After creating a socket, the next step is to assign it a network identity.
In this challenge, you will use the bind syscall to connect your socket to a specific IP address and port number.
The call requires the socket file descriptor, a pointer to a struct sockaddr, and the size of that structure.
Back in Endian Escapades, you saw that x86 stores multi-byte values little-endian in memory, and that non-CPU contexts such as network protocols can use a different byte order.
For IP socket structures, multi-byte numbers use big-endian order: the most-significant byte comes first.
This convention is called network byte order.
For a 16-bit port number, that means port 80 (0x0050) is represented as bytes 00 50.

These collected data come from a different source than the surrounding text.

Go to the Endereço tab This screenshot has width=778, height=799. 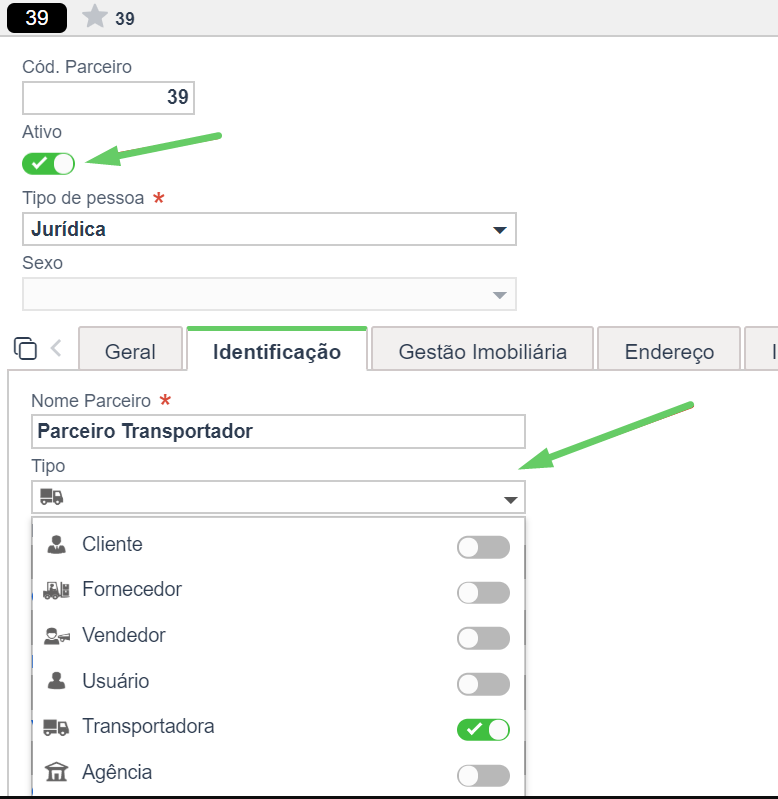tap(669, 351)
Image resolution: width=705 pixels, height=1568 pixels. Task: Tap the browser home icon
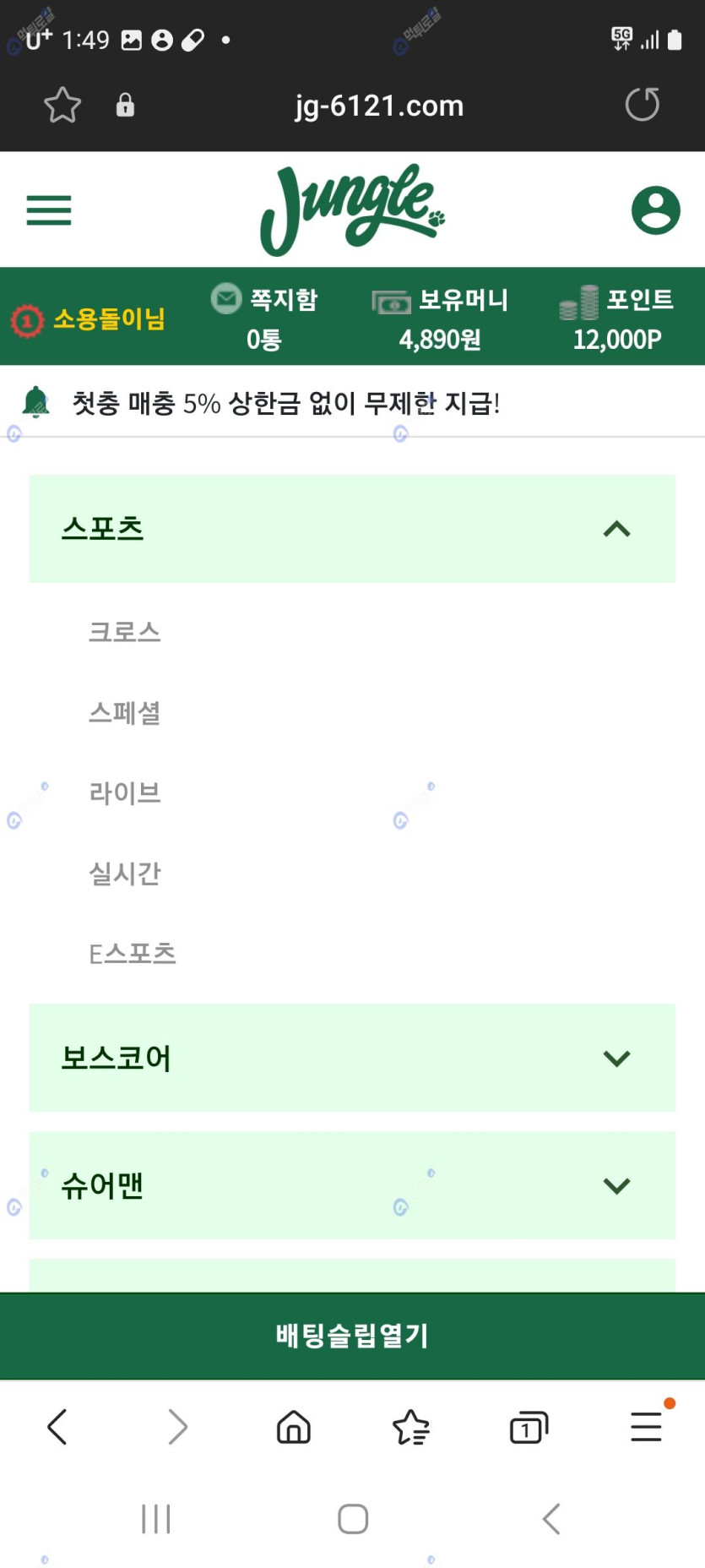tap(294, 1427)
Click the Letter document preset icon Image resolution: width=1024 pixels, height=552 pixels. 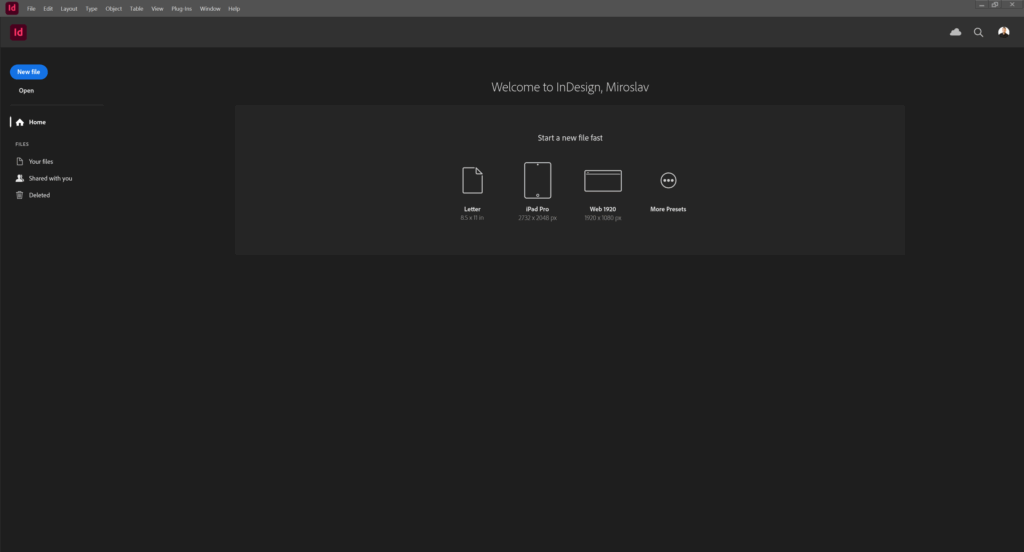tap(472, 180)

For IPv4, the structure is a struct sockaddr_in, and bind reads the 16 bytes at that pointer as fields:
bytes 0..1 address family, `AF_INET` (`2`)

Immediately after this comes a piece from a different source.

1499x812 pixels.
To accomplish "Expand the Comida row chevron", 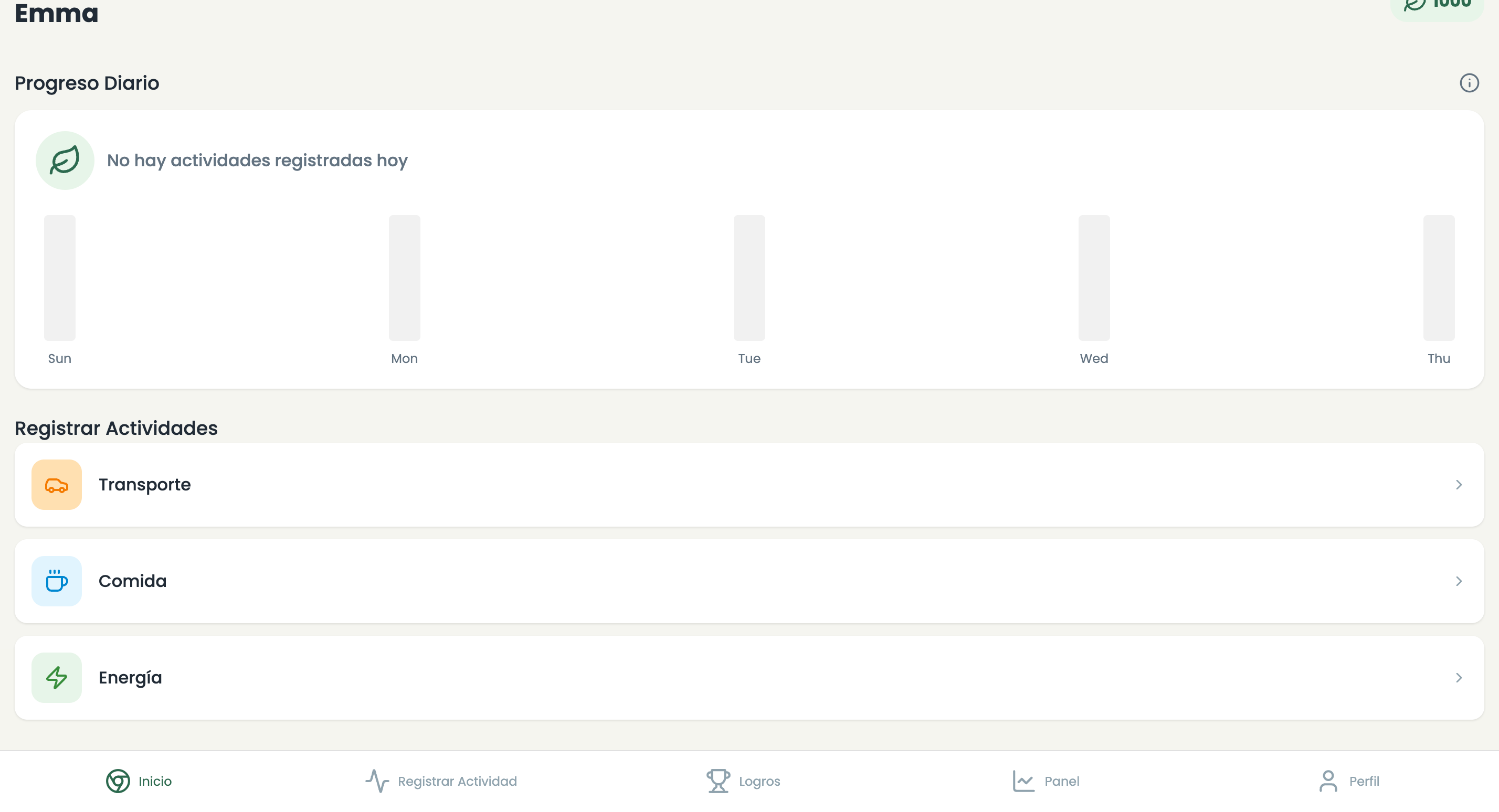I will pos(1458,582).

bytes 2..3 port, in network byte order (`00 50` for port 80)
bytes 4..7 address (`0.0.0.0` is four zero bytes)
bytes 8..15 padding
Back in Opening the Flag, with RIP, you used stored bytes and passed their address to a syscall.
Here, build the sockaddr_in bytes on the stack, pass the stack address as the pointer, and pass 16 as the size.
On 64-bit x86, writing the word value 0x5000 stores the bytes 00 50, which is port 80 in network byte order.
Binding is essential because it ensures your server listens on a known address, making it reachable by clients.